La controversia ya ha entrado en los tribunales. En enero, abogados presentaron una demanda federal por un ataque previo en el Caribe, alegando que fueron muertes deliberadas sin justificación legal plausible. “Premeditated and intentional killings lack any plausible legal justification”, sostienen los demandantes, según documentación citada por la prensa. El Gobierno, de momento, responde con comunicados, vídeos no clasificados y un argumento político: la emergencia de salud pública por sobredosis.
Efecto dominó en América Latina
La consecuencia es clara: aunque los ataques ocurran en aguas internacionales, su onda expansiva es regional. La campaña de SOUTHCOM se lee en capitales latinoamericanas como una ampliación unilateral del poder coercitivo de Washington, con riesgo de errores de identificación sobre rutas donde conviven narcotráfico, pesca artesanal y transporte informal. Informaciones sobre casos anteriores apuntan a que algunos fallecidos eran pescadores, un extremo que, de confirmarse, agravaría el coste político del operativo.
En ese contexto, el uso de categorías como “organizaciones terroristas” sin detallar qué grupo operaba cada embarcación añade incertidumbre y complica la rendición de cuentas. Y hay una derivada menos visible, pero relevante: el impacto económico indirecto. Cada episodio de violencia sostenida en corredores marítimos eleva la prima de riesgo percibida, endurece protocolos de aseguradoras y empuja a los traficantes a rutas más largas y opacas, con mayor coste logístico. El resultado puede ser un mercado criminal más caro, sí; pero también más profesionalizado.
¿Golpea al negocio o desplaza el problema?
La gran pregunta, sin embargo, es de eficacia.
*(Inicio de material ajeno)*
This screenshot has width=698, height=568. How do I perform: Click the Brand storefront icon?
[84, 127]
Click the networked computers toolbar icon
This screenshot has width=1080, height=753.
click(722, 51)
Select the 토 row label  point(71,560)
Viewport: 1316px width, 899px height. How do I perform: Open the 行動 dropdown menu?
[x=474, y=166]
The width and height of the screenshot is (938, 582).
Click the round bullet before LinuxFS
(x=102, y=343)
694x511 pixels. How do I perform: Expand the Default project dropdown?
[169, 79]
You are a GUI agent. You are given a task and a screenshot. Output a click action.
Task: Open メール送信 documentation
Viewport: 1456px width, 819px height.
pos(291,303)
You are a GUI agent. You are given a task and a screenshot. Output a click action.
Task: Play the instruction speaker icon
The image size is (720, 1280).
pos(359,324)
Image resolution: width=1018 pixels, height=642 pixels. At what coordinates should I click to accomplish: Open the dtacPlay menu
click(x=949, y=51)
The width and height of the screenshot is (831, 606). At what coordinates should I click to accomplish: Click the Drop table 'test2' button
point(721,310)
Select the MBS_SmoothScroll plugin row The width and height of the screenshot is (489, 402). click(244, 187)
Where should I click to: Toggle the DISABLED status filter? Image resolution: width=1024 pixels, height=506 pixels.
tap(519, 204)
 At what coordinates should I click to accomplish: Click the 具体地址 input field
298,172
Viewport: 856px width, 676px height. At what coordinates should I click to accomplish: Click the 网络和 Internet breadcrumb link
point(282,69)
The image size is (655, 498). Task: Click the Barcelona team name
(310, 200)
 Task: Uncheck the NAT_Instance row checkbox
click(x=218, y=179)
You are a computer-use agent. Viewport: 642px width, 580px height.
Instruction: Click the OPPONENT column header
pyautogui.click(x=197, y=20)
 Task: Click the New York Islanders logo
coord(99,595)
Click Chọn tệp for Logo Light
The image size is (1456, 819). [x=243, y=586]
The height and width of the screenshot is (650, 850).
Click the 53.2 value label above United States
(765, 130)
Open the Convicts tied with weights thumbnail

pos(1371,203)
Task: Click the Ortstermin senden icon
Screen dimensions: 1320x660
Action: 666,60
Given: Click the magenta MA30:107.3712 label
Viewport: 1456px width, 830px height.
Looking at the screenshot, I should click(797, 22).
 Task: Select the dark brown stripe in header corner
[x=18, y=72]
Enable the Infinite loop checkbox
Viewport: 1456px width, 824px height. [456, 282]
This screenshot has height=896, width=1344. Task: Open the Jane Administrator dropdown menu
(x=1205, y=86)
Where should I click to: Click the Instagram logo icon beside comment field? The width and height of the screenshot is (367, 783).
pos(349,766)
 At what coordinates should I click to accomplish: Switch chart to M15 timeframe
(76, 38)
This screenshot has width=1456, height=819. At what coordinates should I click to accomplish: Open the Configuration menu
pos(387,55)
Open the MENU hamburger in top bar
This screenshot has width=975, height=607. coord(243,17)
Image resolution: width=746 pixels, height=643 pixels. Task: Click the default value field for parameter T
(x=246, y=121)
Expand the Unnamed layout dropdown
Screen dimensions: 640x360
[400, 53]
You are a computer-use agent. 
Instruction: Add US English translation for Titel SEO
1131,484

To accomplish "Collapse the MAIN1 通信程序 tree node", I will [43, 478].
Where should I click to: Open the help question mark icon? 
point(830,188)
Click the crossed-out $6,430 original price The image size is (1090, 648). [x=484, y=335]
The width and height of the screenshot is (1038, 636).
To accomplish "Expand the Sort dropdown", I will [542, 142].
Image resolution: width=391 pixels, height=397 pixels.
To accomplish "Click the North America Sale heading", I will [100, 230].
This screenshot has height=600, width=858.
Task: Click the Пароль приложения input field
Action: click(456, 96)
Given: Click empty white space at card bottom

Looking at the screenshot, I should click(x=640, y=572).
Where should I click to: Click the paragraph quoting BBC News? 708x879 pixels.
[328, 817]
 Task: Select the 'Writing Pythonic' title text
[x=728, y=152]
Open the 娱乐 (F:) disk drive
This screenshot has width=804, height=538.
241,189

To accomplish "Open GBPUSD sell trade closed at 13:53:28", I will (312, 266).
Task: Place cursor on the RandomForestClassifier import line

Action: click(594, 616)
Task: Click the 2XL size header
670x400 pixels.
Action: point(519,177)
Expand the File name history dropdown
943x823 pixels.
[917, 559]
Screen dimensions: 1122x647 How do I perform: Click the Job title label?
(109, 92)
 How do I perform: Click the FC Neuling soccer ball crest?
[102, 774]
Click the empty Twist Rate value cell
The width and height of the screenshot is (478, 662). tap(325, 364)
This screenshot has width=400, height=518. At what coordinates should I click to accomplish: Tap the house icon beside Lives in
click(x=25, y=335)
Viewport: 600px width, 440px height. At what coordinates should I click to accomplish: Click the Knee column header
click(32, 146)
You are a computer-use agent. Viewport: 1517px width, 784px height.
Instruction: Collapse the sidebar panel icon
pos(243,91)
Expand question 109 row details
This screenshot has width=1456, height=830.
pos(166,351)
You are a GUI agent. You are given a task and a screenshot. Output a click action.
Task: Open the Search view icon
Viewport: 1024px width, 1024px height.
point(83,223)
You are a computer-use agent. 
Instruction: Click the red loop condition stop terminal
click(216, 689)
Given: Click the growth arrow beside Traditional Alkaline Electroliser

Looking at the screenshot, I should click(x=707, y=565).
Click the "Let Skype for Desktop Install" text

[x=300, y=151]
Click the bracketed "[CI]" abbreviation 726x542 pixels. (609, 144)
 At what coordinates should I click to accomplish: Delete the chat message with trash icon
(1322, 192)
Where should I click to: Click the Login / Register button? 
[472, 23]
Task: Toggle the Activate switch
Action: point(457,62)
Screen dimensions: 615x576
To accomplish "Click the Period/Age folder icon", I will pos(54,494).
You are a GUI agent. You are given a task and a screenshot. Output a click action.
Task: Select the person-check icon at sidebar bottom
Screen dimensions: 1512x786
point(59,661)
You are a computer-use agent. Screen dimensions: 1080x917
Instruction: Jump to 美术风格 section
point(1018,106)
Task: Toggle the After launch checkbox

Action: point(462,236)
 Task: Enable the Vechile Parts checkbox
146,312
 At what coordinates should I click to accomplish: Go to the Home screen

Incluso dentro del relato oficial, el operativo se presenta como freno a la entrada de drogas y a las muertes por sobredosis en Estados Unidos. Pero distintos análisis introducen un matiz incómodo: una parte sustancial del fentanilo que alimenta la crisis entra por vía terrestre, no por lanchas en el Pacífico.
La historia ofrece precedentes. En los años del Plan Colombia, la presión sobre un eslabón de la cadena tendía a desplazar el flujo —el conocido “efecto globo”— hacia otros pasos, actores y tecnologías. Aquí puede ocurrir lo mismo: más uso de semisumergibles, mayor fragmentación de cargas y externalización a redes locales. A corto plazo, los vídeos de explosiones venden contundencia; a medio, el crimen organizado suele responder con adaptación. Y cuanto más se militariza el tablero, más difícil es medir resultados con métricas policiales tradicionales (incautaciones, detenciones, condenas).
Qué puede pasar ahora
El escenario inmediato apunta a más fricción institucional. La divergencia entre recuentos —175, 177 o 178 muertos, según diferentes fuentes— evidencia un problema de trazabilidad que acabará entrando en el debate parlamentario. A eso se suma la presión de demandas, la petición de escrutinio internacional y el desgaste reputacional de operar con identidades “desconocidas”.
El incentivo político para mantener la campaña es fuerte: “mano dura” y mensajes simples. Pero el incentivo jurídico para frenarla también crece: cada ataque amplía el expediente probatorio que exigirá un juez, un comité o un organismo interamericano. Entre ambos vectores —propaganda y legalidad— se juega algo más que una operación antidroga: el precedente de si un Estado puede convertir el crimen transnacional en guerra por decreto lingüístico.